Extensibility allows users to define new operators, index types, and domain indexes. For such user-defined operators and domain indexes, the extensible optimizer lets users control the three main components used by the optimizer to select an execution plan: statistics, selectivity, and cost.
See Also:PL/SQL Packages and Types Reference for information about
There are three classes of extensibility interfaces:
Cartridge basic service interfaces
Data cartridge interfaces
The DBMS interfaces are the simplest kind of extensibility services. DBMS interfaces are made available through extensions to SQL or to the Oracle Call Interface (OCI). For example, the extensible type manager uses the
TYPE syntax in SQL. Similarly, extensible indexing uses DDL and DML support for specifying and manipulating indexes.

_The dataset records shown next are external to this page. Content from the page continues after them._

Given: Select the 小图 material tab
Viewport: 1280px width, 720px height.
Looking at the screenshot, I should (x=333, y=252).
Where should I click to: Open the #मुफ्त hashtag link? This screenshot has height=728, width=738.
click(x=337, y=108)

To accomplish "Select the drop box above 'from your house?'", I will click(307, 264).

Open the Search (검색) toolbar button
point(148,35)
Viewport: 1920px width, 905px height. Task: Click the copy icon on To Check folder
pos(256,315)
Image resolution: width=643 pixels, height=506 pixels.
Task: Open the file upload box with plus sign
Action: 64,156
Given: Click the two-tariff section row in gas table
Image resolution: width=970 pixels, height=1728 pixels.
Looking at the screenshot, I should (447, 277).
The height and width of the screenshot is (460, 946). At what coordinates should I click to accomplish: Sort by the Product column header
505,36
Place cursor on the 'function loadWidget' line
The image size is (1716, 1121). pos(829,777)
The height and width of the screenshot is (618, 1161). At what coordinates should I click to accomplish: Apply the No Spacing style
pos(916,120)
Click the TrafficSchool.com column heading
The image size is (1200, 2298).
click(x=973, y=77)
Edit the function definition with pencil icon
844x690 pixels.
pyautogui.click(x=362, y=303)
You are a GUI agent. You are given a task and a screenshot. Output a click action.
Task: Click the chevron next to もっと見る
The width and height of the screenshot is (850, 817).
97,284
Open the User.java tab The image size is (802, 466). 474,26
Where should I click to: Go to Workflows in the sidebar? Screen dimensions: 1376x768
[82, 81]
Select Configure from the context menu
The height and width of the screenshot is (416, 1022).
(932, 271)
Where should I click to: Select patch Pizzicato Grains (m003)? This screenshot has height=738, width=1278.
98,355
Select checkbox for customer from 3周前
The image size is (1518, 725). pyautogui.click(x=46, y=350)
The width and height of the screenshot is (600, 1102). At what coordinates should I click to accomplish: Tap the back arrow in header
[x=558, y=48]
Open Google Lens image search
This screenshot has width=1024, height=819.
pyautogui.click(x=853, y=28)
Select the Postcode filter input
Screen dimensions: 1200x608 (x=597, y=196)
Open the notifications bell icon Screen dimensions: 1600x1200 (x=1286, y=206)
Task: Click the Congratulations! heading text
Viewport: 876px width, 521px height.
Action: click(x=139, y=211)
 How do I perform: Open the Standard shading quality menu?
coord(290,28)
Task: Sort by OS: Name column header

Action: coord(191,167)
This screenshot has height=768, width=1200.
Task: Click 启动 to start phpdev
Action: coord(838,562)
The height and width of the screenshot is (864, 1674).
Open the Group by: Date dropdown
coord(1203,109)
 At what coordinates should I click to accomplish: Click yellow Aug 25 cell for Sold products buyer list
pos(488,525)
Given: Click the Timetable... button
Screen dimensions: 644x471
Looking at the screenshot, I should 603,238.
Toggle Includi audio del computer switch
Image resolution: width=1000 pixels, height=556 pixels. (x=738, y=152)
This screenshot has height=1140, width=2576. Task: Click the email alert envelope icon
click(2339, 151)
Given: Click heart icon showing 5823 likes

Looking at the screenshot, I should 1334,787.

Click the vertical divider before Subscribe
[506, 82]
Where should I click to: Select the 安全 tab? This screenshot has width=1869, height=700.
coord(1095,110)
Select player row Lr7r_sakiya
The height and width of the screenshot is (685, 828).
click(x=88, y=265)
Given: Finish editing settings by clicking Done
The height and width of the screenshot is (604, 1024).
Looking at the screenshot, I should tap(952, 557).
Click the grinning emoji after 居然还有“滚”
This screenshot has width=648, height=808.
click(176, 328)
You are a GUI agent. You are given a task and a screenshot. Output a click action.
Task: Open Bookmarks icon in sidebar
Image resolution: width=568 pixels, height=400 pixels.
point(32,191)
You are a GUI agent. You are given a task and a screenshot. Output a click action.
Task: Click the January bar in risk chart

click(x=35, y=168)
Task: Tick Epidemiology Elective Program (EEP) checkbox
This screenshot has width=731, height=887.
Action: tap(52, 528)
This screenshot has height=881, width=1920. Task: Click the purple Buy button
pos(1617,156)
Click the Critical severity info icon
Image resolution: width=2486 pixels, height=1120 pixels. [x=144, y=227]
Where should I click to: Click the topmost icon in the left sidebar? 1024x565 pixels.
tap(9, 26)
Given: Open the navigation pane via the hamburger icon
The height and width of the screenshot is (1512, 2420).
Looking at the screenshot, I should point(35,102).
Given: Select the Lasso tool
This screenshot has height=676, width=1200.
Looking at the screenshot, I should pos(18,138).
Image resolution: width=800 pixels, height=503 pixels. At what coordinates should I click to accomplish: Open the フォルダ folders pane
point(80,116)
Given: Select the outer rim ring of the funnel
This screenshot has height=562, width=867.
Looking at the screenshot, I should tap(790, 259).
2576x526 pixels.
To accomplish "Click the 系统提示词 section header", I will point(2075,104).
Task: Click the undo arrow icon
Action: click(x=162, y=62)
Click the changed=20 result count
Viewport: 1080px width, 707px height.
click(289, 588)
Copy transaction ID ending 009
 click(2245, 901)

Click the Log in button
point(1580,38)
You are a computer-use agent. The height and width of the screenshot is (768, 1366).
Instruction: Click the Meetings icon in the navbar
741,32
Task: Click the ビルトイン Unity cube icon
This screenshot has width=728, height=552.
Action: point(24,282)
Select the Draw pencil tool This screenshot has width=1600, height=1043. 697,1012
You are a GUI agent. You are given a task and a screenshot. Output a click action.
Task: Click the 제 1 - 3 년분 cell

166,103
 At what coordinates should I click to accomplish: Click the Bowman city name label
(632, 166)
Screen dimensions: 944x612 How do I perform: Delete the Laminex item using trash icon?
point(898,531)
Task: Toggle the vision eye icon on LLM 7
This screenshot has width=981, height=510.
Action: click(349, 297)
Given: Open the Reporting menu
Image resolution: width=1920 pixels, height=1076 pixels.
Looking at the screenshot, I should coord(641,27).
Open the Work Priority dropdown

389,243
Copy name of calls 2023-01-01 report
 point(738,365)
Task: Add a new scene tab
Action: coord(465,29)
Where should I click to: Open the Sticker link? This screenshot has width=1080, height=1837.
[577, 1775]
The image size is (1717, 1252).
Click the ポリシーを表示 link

Generic interfaces provide basic services like memory management, context management, internationalization, and cartridge-specific management. These cartridge basic interface services are used by data cartridges to implement behavior for new datatypes in the context of the server's execution environment. These services provide helper routines that make it easy for data cartridge developers to write robust, portable server-side methods.
When processing user-defined indextypes, Oracle calls data cartridge functions to perform operations such as index searches or fetch operations. For user-defined query optimization, the query optimizer calls functions implemented by the data cartridge to compute the cost of user-defined operators or functions.